Task inputs START

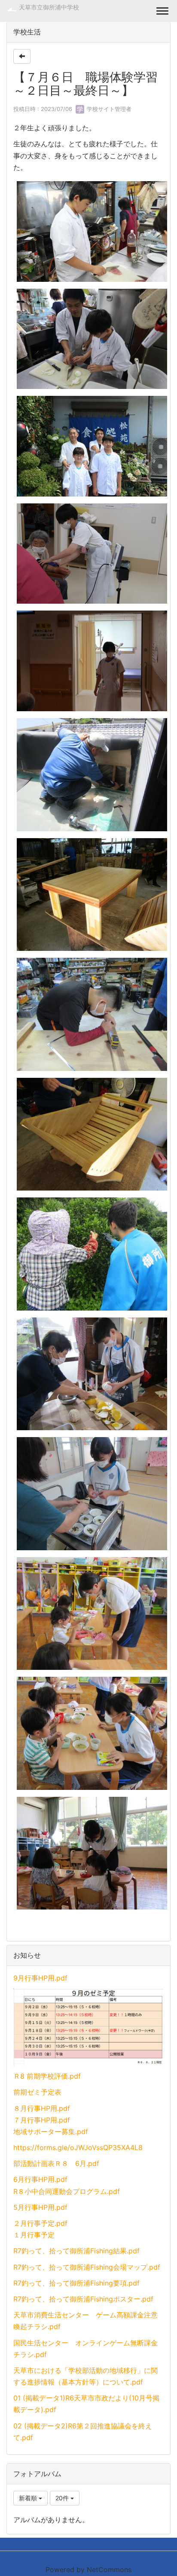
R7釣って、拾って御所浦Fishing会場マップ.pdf (86, 2267)
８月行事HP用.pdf (41, 2108)
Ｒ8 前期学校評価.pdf (47, 2076)
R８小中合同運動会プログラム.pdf (66, 2191)
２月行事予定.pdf (40, 2223)
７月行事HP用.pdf (41, 2120)
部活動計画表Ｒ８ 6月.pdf (56, 2163)
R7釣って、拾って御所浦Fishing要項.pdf (76, 2283)
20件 (62, 2498)
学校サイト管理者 (108, 108)
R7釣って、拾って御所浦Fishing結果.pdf (76, 2250)
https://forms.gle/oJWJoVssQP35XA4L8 (78, 2147)
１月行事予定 (34, 2234)
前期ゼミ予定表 (37, 2092)
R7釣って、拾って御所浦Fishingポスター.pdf (83, 2299)
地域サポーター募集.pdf (50, 2131)
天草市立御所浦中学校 (49, 7)
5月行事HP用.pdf (40, 2207)
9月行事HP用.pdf (40, 1978)
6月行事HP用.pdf (40, 2179)
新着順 (29, 2498)
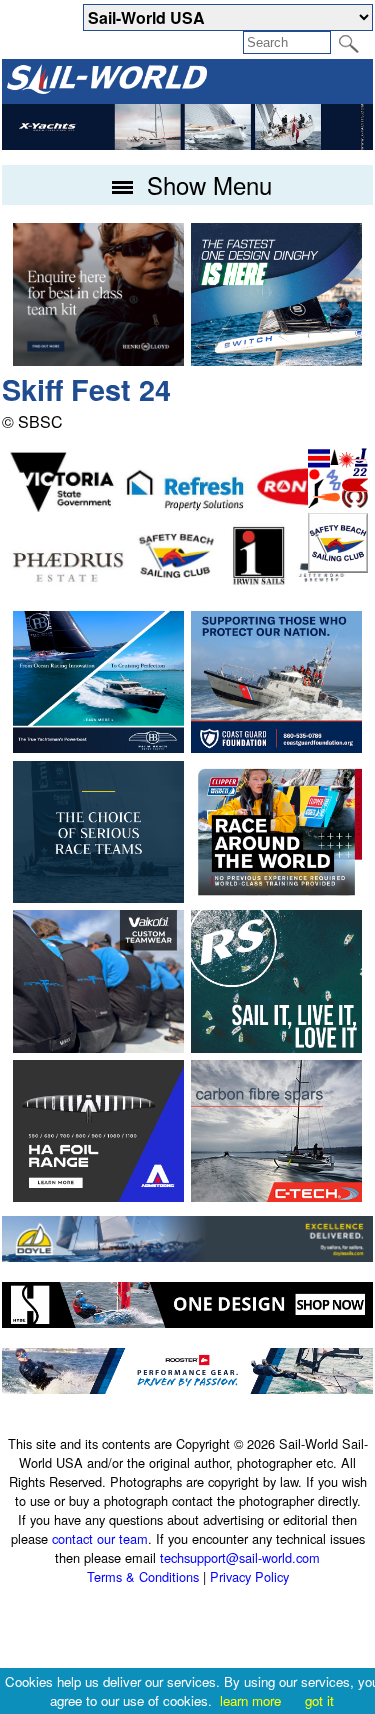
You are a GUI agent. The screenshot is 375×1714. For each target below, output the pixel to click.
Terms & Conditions (143, 1576)
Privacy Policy (249, 1576)
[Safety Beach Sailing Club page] (338, 566)
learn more (250, 1700)
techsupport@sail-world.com (240, 1557)
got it (319, 1700)
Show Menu (206, 184)
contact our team (100, 1538)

Task inputs END

### [Task to carry out]
Everything from the line containing "学校サイト管理者 (108, 108)" through the line containing "新着順 (29, 2498)" in the material above should be retyped exactly, both ends included, and nothing more.

### [Problem solution]
学校サイト管理者 (108, 108)
R7釣って、拾って御所浦Fishing結果.pdf (76, 2250)
https://forms.gle/oJWJoVssQP35XA4L8 (78, 2147)
１月行事予定 (34, 2234)
前期ゼミ予定表 (37, 2092)
R7釣って、拾って御所浦Fishingポスター.pdf (83, 2299)
地域サポーター募集.pdf (50, 2131)
天草市立御所浦中学校 (49, 7)
5月行事HP用.pdf (40, 2207)
9月行事HP用.pdf (40, 1978)
6月行事HP用.pdf (40, 2179)
新着順 (29, 2498)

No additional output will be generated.